Over the past few months we have seen an increase in number of interop cases with Exchange 2010 Unified Messaging (UM) and Cisco Call Manager 7.0 (Configuration Notes) and 8.0 (Configuration Notes) (CCM). In this article I am going to talk particularly about one case that has seen the most hits which has also been pointed out in the configuration notes.
During migration from UM 2007 to UM 2010 the UM design requires that CCM is pointed directly to UM 2010 for Outlook Voice Access\Subscriber Access. In this co-existence scenario, UM 2010 will transfer the call to UM 2007 if the mailbox happens to reside on 2007 and users are able to access their mailboxes. There are two ways in which the transfer could be achieved - Re-Direct or Transfer. In SIP world this translates to the following messages -
Re-Direct - 302 Moved Temporarily (using the Contact header)
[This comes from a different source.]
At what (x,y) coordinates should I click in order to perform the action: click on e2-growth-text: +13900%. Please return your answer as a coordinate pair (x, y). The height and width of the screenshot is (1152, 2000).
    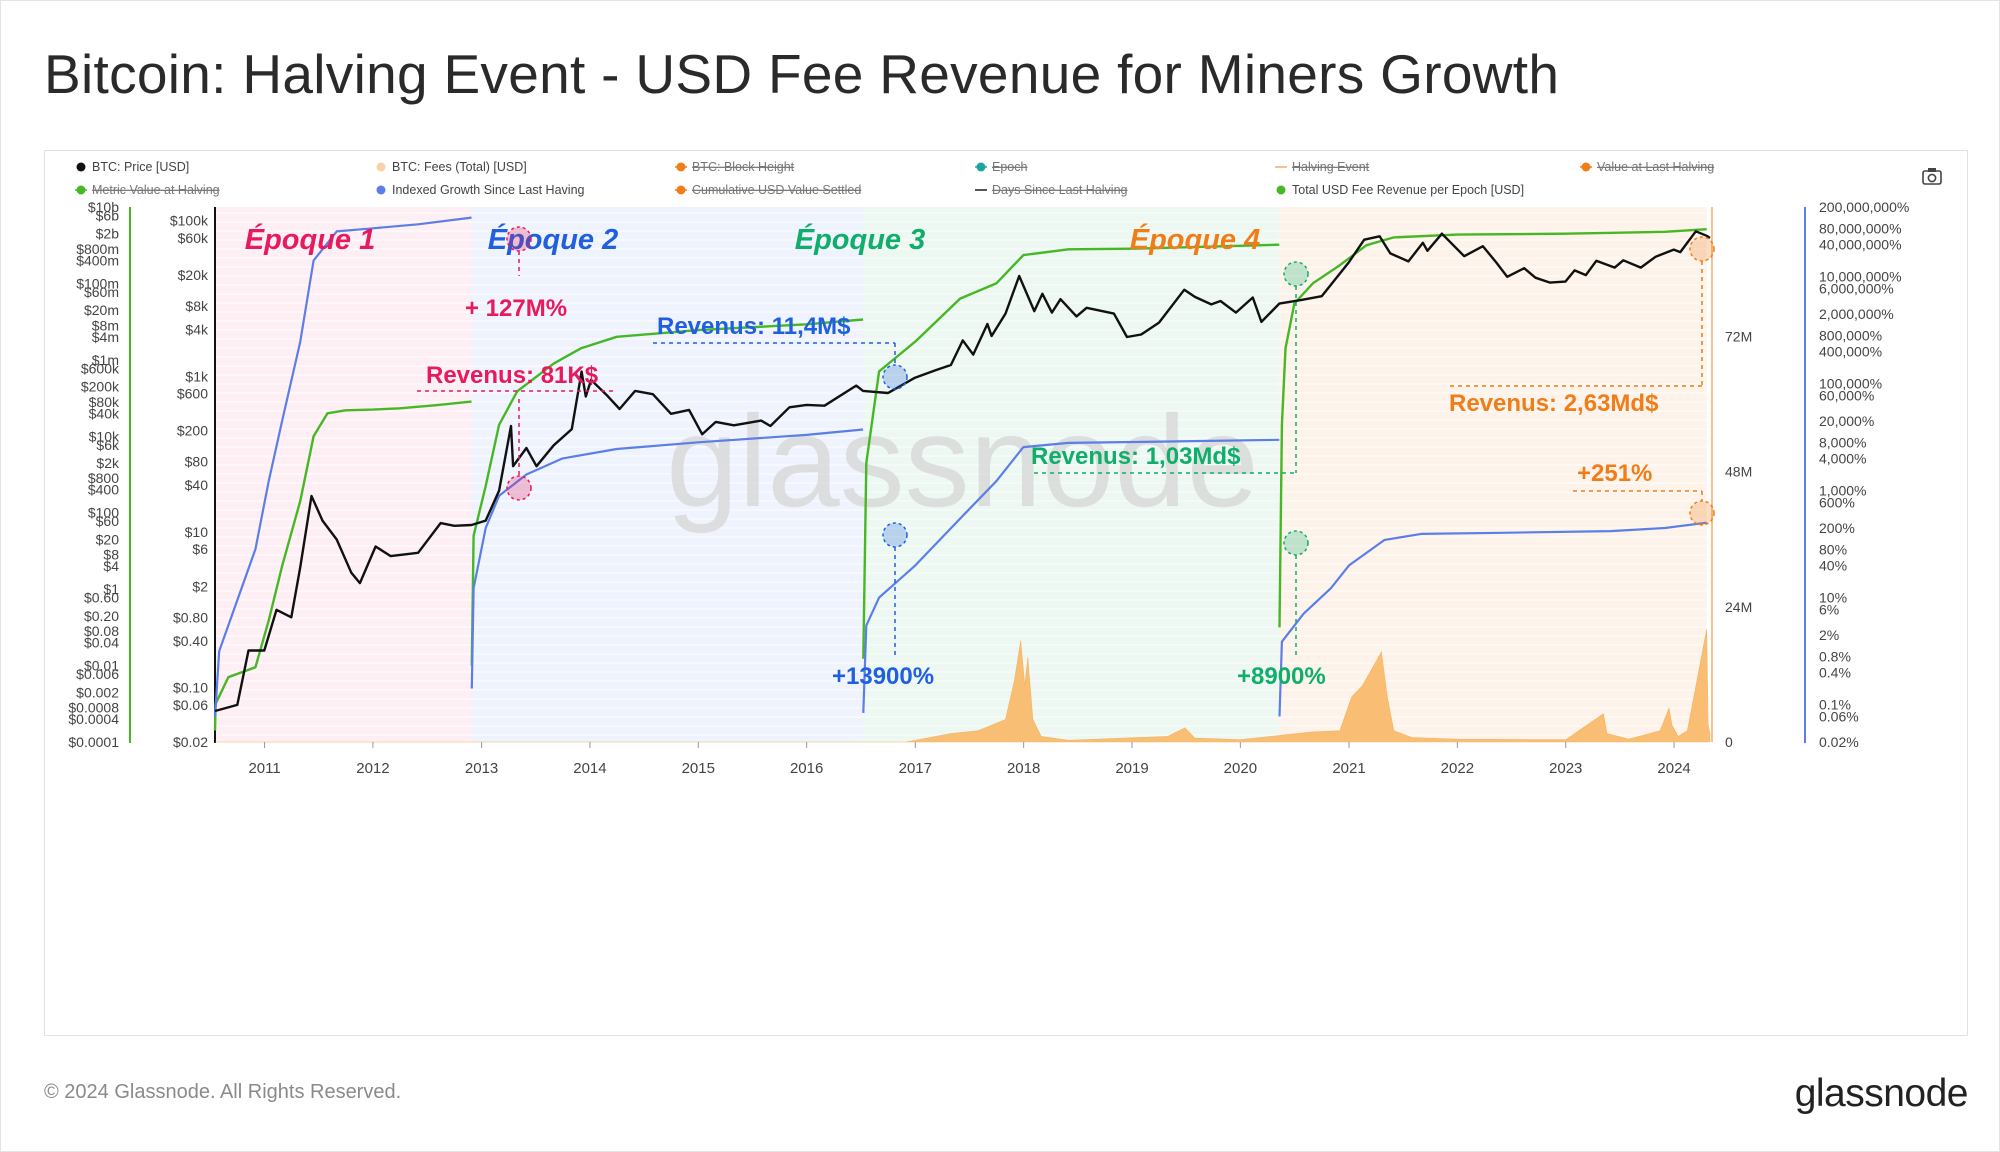
    Looking at the image, I should click on (883, 676).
Transfer - REFER (using the Refer-To and Referred-By header)
Whether UM 2010 uses Re-Direct or a Transfer to move the call to UM 2007 depends if or not it was able to resolve who the user was. If it is able to resolve the user and find the mailbox UM 2010 does a Re-Direct, if it is not able to resolve the user to a mailbox it does a Transfer.
So what is the problem?
CCM does not completely work well with RFC 3515. This RFC defines the call transfer mechanism using REFER.
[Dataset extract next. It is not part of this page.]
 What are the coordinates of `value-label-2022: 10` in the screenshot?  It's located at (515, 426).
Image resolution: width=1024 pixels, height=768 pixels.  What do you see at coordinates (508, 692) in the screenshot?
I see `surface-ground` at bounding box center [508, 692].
User behavior would be like this -
Solution -
The technical challenge is that if UM 2010 is not able to resolve the user, it has to answer the call and then prompt the caller to authenticate. A SIP call that is answered cannot be redirected and has to be transferred using REFER.
To understand the Caller ID resolution mechanism in UM 2010 go to this article. The article also points out a number of ways you can resolve caller id. Any of the mechanisms listed in the article - Pattern Matching, AD changes, Heuristics could be used to avoid this issue.